Wspólnie z obecnym na konferencji Dariuszem Łukoszkiem, członkiem komitetu referendalnego, zapowiedzieli całodobowy monitoring internetu i mediów, który uchroni referendum przed falą kłamstw i hejtów.
Czy 63 tys. zł, bo tyle prawdopodobnie będzie kosztowało referendum, to wydatek wart zachodu? – Proszę przypomnieć sobie straty finansowe OSiR poniesione na działalności domu sportowca. Wyniosły 230 tys. zł i nikt nie poniósł konsekwencji. Proszę zestawić te kwoty i odpowiedzieć sobie czy 63 tys. zł na referendum to dużo – porównywał D. Ronin.
Pełnomocnik Ronin wyjawił, że rozmawiał wcześniej z M. Lenkiem. – Oceniam tę rozmowę pozytywnie. Trwała dwie godziny. Prezydent określił mnie mianem idealisty – powiedział mediom D. Ronin. Sugerował Lenkowi dymisję zanim dojdzie do referendum.
Kogo widzi Ronin w roli następcy Lenka? – Chcemy prezydenta, który będzie realizował wolę mieszkańców – odparł referendysta. Sam nie zamierza startować w wyborach jeśli referendum pójdzie po myśli wnioskodawców. Nie będzie też startował Dariusz Łukoszek. – Moja żona Anna też nie – podkreślił D. Ronin. – Jest parę osób zainteresowanych, ale nie podam ich nazwisk – dodał.

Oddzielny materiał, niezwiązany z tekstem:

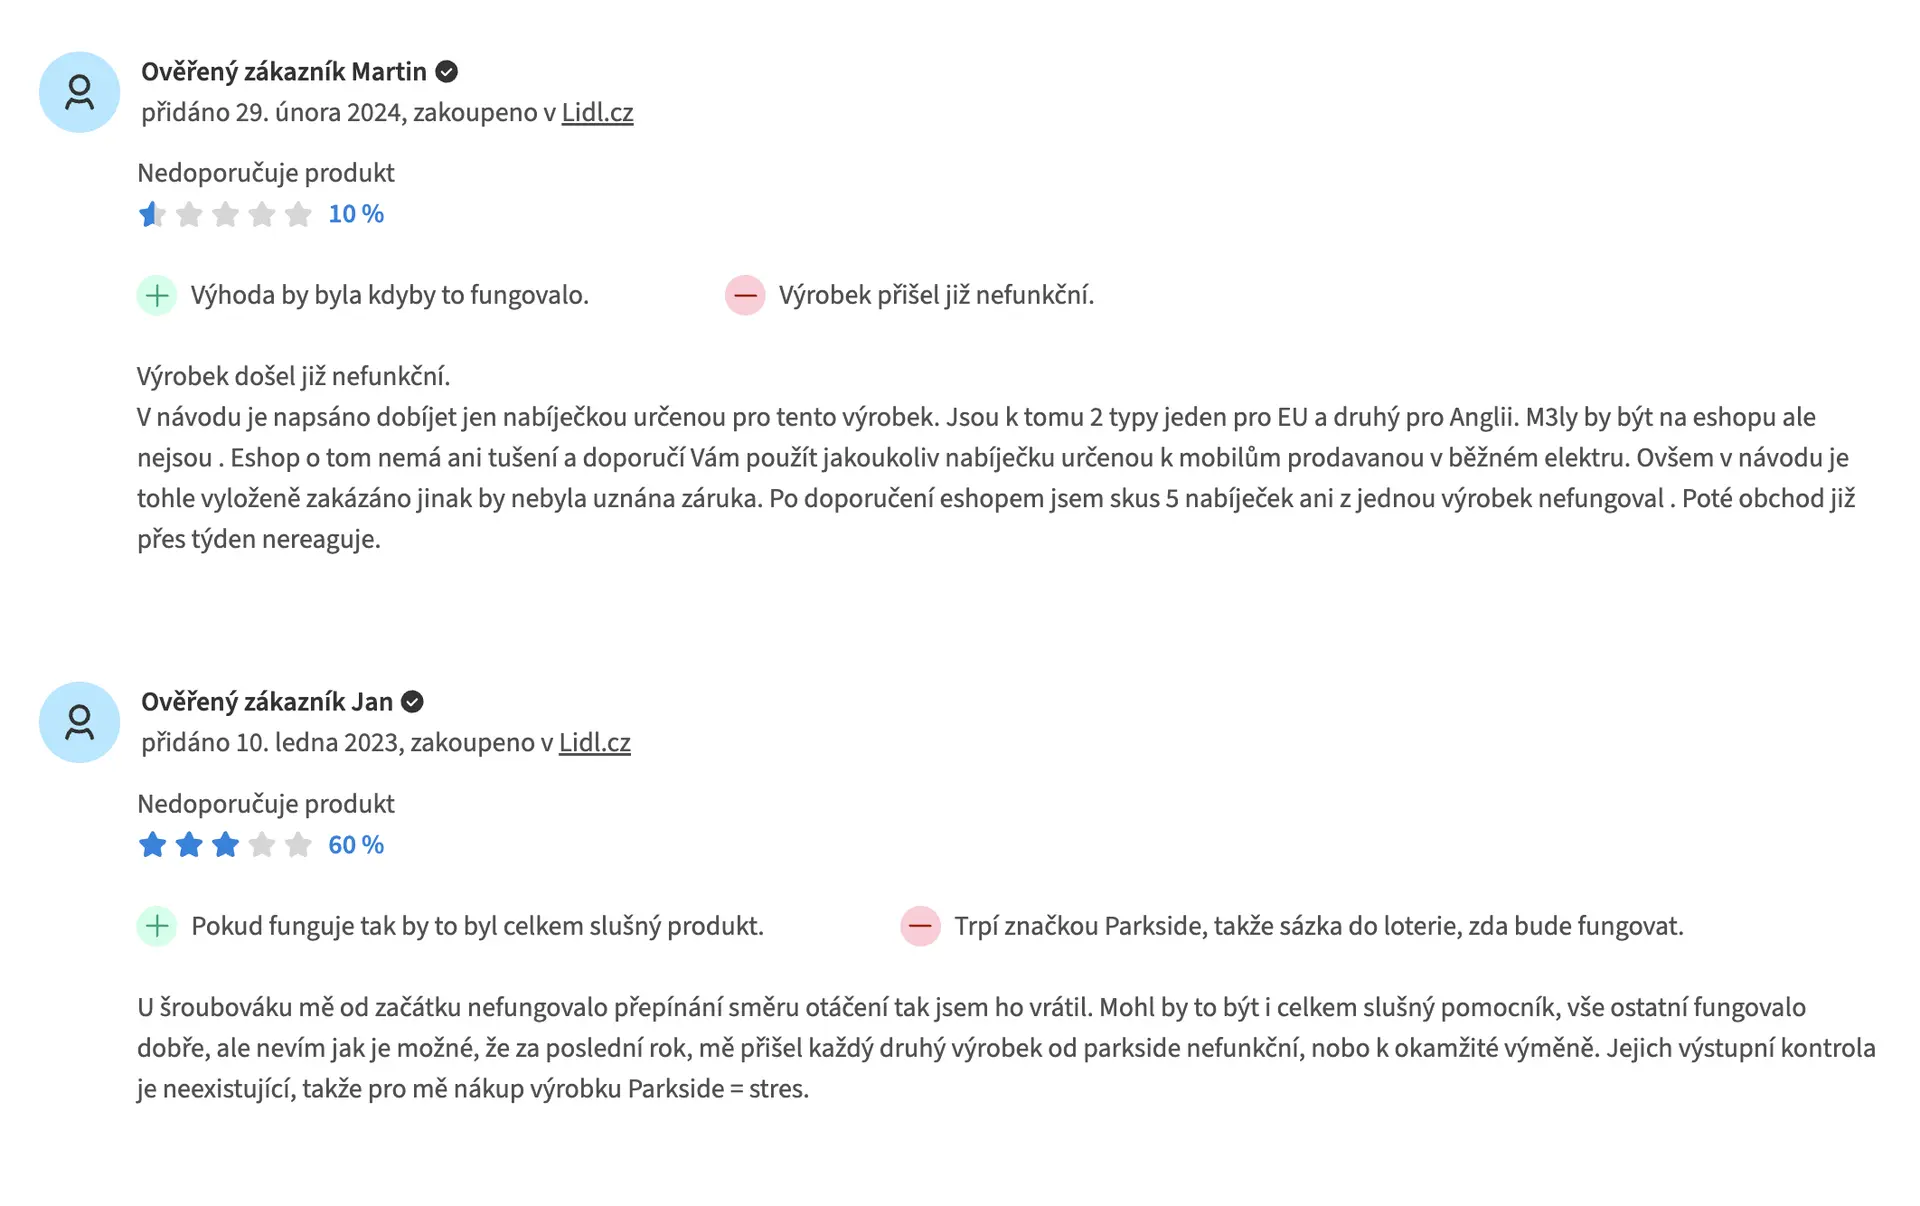This screenshot has width=1920, height=1206.
Task: Click red minus icon in Martin's review
Action: point(745,295)
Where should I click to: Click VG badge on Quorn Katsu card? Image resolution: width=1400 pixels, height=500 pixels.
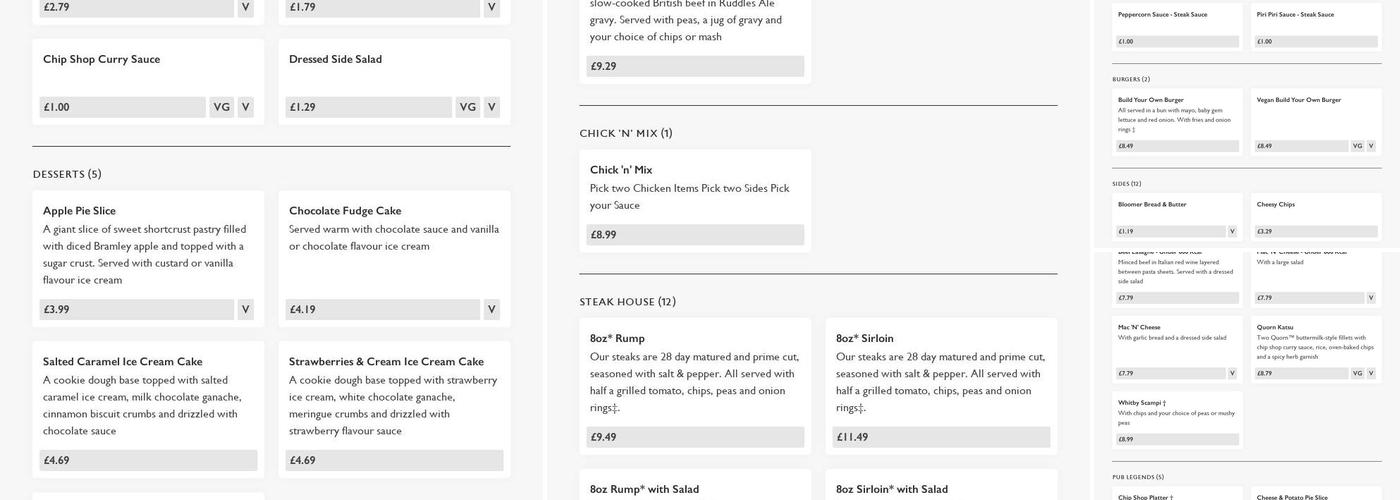(x=1357, y=374)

Jakie koszty ponieśli dotąd referendyści? Wydatków jeszcze nie podsumowywali. Płacili m.in. za stoisko na rynku. – Najwięcej kosztował nas prywatny czas – wyjaśnił D. Łukoszek.
O komentarz do wystąpienia członków komitetu referendalnego pytaliśmy prezydenta Raciborza Mirosława Lenka. Ten poinformował, że na razie nie wypowie się na ten temat.
W Katowicach, w biurze komisarza wyborczego, trwa weryfikacja podpisów, nadzorowana przez Dariusza Ronina. Pierwszego dnia sprawdzono 900 podpisów. Końcowy komunikat komisarz wyda w tej sprawie najpóźniej w połowie maja.